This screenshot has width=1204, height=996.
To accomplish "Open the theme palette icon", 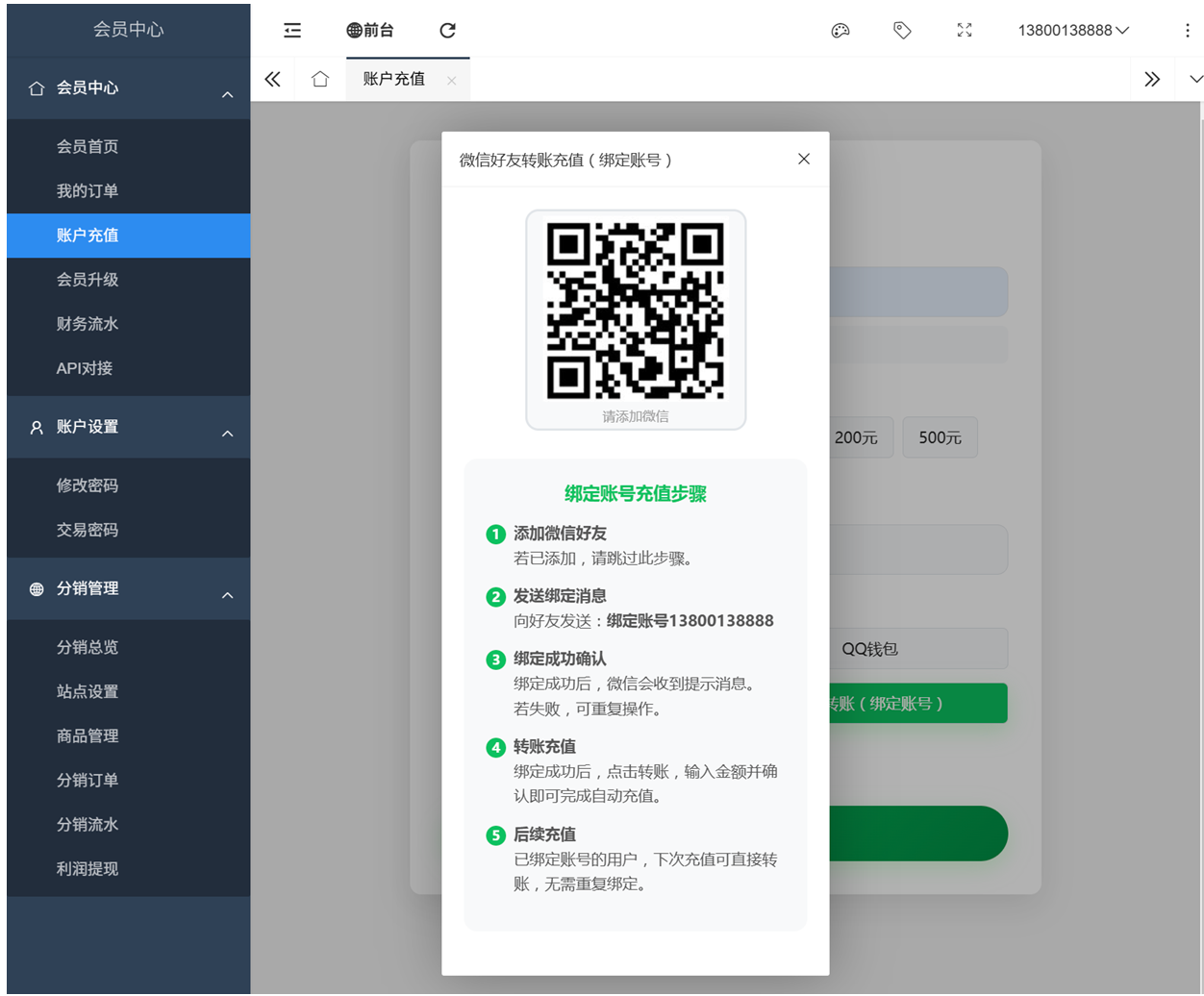I will coord(840,31).
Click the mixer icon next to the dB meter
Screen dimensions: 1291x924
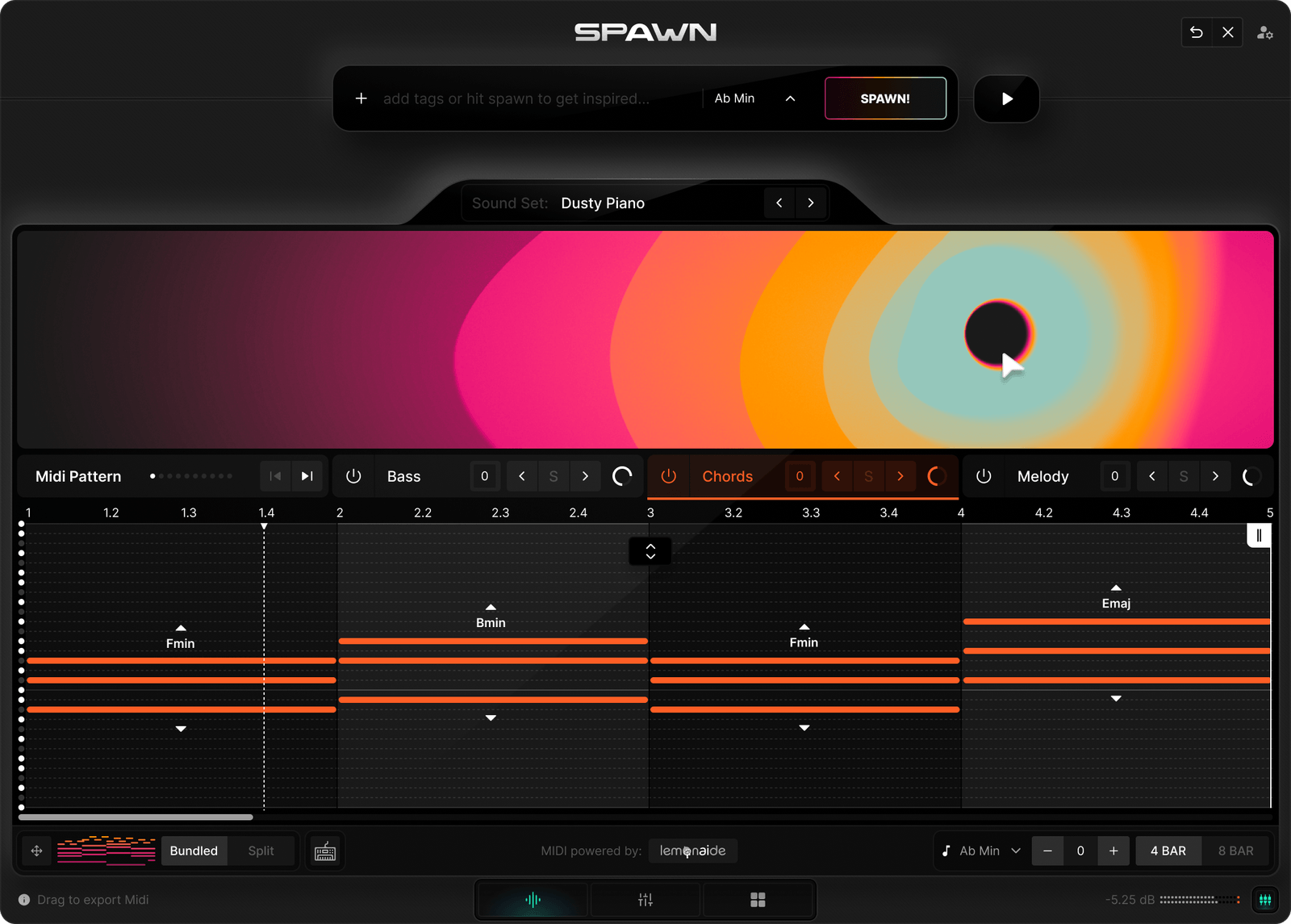[1266, 899]
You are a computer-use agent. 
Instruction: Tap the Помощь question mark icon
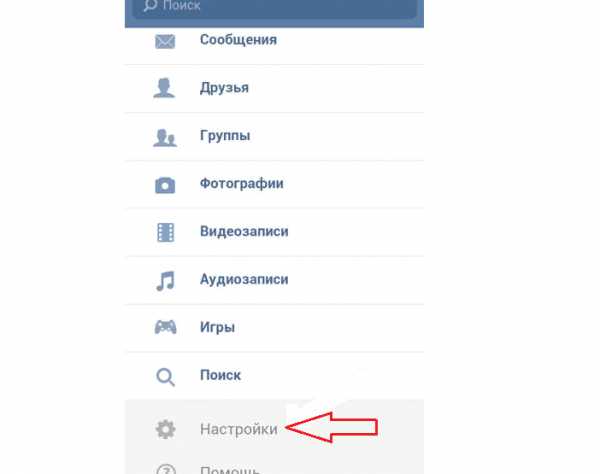tap(166, 469)
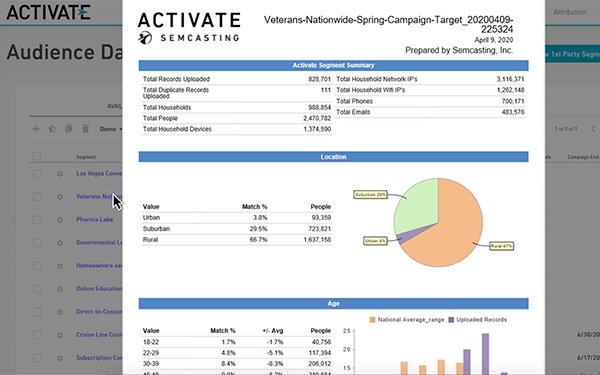Check the Online Education segment checkbox
The width and height of the screenshot is (600, 375).
37,289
===============
INSTRUCTION
Rewrite everything from the line containing "Click the mixer icon next to the dB meter" down to the end of the data, substituting "button" for "icon" and leaving every other part as it is. Omit the pictures.

OUTPUT OF THE EXERCISE
Click the mixer button next to the dB meter
Screen dimensions: 1291x924
[1266, 899]
You are a computer-use agent. 
Instruction: Tap the Помощь question mark button
tap(166, 469)
Check the Online Education segment checkbox
The width and height of the screenshot is (600, 375).
37,289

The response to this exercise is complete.